**Tasks:**
[1] Retype the article on the UWRF cancer lab below, from "Lab at UWRF" up to and including "and Wright University.".
[2] Answer these questions using the article on the UWRF cancer lab below.
(a) What subject does Lyden teach in the Biology Department?
(b) In what year did Lyden create the Tissue and Cellular Innovation Center?
(c) On which floor of the Agriculture Science building is the center's microscope suite?

Lab at UWRF approaches 20 years of studying cancer

Posted September 18, 2019

Nestled away in the corner of the fourth floor of the Agricultural Science Building at UW-River Falls is the office of Professor Timothy Lyden. Lyden, who teaches anatomy in the Biology Department, first started teaching at UWRF in 2001 after spending time at Ohio State University and Wright University.

In 2001, he created the Tissue and Cellular Innovation Center. Now, 18 years later, Lyden’s lab is still going strong.

“What we do in the lab is apply tissue engineering techniques on a very small scale in order to model different kinds of tissue, normal tissue in some cases and cancerous tissue in other cases,” Lyden said.

The Tissue and Cellular Innovation Center has some physical space dedicated to itself within the Agriculture Science building. It has a microscope suite on the second floor, joint facilities on the fourth floor, and Lyden’s personal lab on the fifth floor. Spaces used by center are also used by other faculty and for other teaching purposes.

**Data:**
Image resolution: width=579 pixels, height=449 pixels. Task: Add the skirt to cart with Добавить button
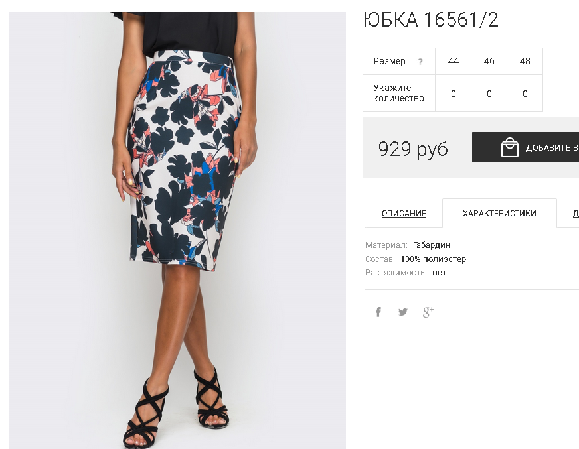click(x=525, y=147)
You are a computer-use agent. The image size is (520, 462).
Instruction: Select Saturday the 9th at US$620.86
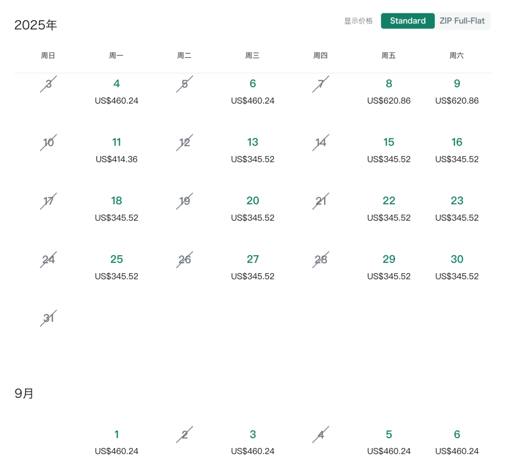point(456,91)
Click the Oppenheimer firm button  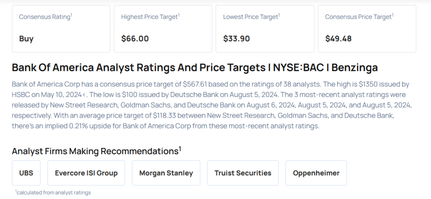316,173

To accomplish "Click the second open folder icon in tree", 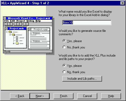I will (13, 35).
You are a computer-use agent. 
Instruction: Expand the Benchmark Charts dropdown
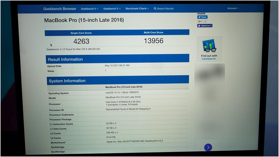[x=137, y=9]
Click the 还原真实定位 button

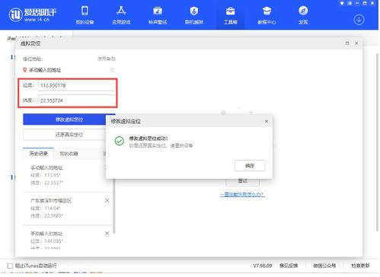point(69,135)
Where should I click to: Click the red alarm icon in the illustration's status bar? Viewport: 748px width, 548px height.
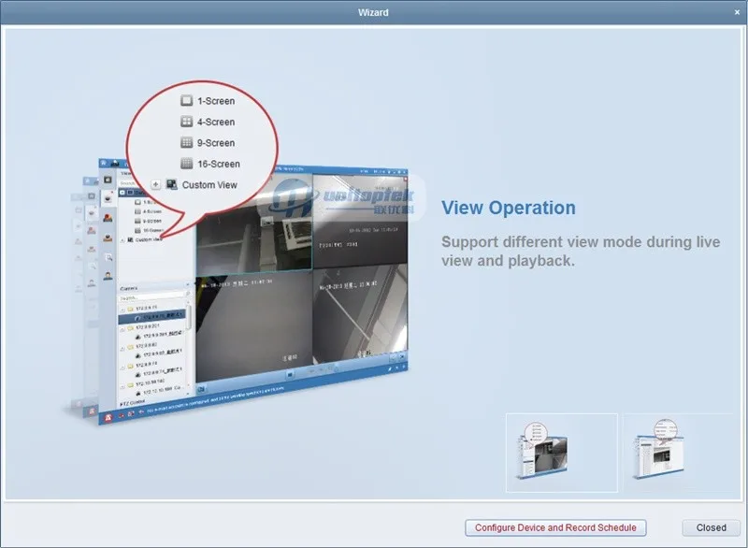coord(108,417)
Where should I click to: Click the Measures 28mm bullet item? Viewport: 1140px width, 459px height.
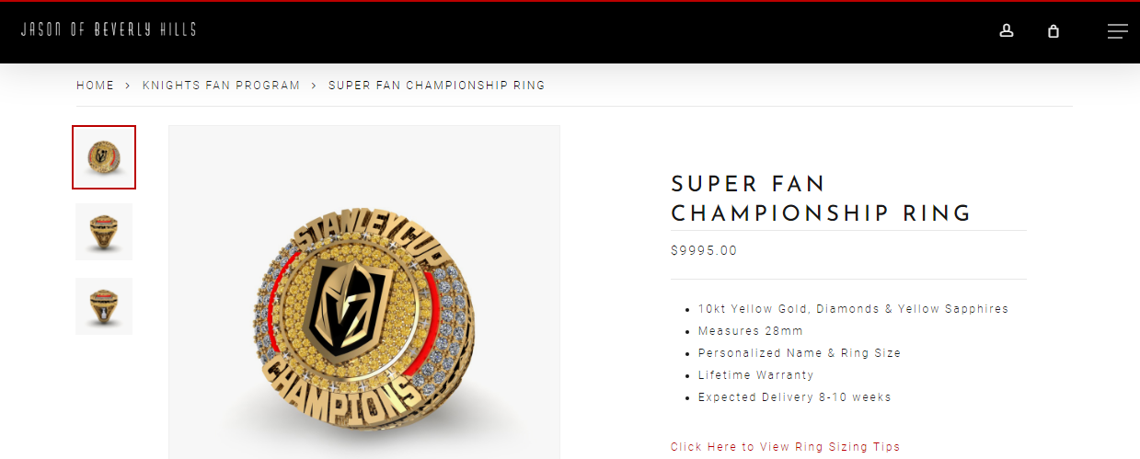750,331
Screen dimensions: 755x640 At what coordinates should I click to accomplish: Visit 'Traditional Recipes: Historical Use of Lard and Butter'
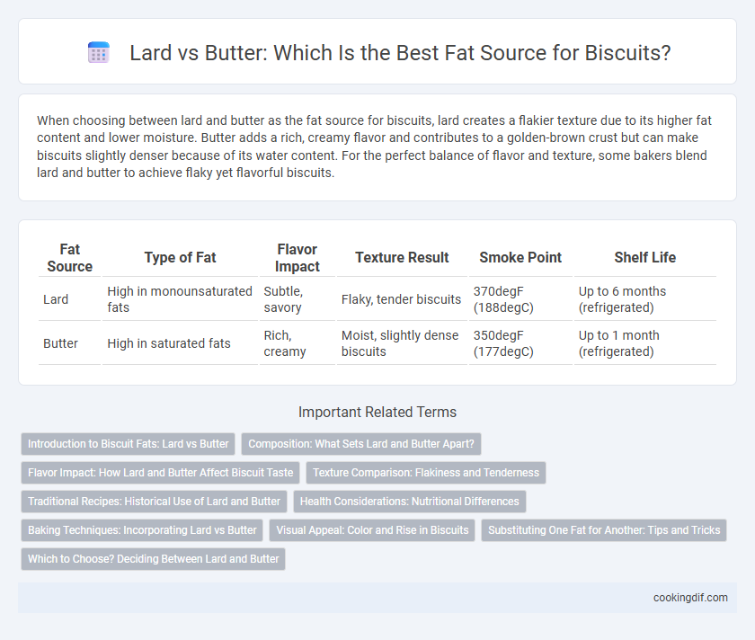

**Task answers:**
[1]
Lab at UWRF approaches 20 years of studying cancer

Posted September 18, 2019

Nestled away in the corner of the fourth floor of the Agricultural Science Building at UW-River Falls is the office of Professor Timothy Lyden. Lyden, who teaches anatomy in the Biology Department, first started teaching at UWRF in 2001 after spending time at Ohio State University and Wright University.

[2]
(a) Anatomy
(b) 2001
(c) The second floor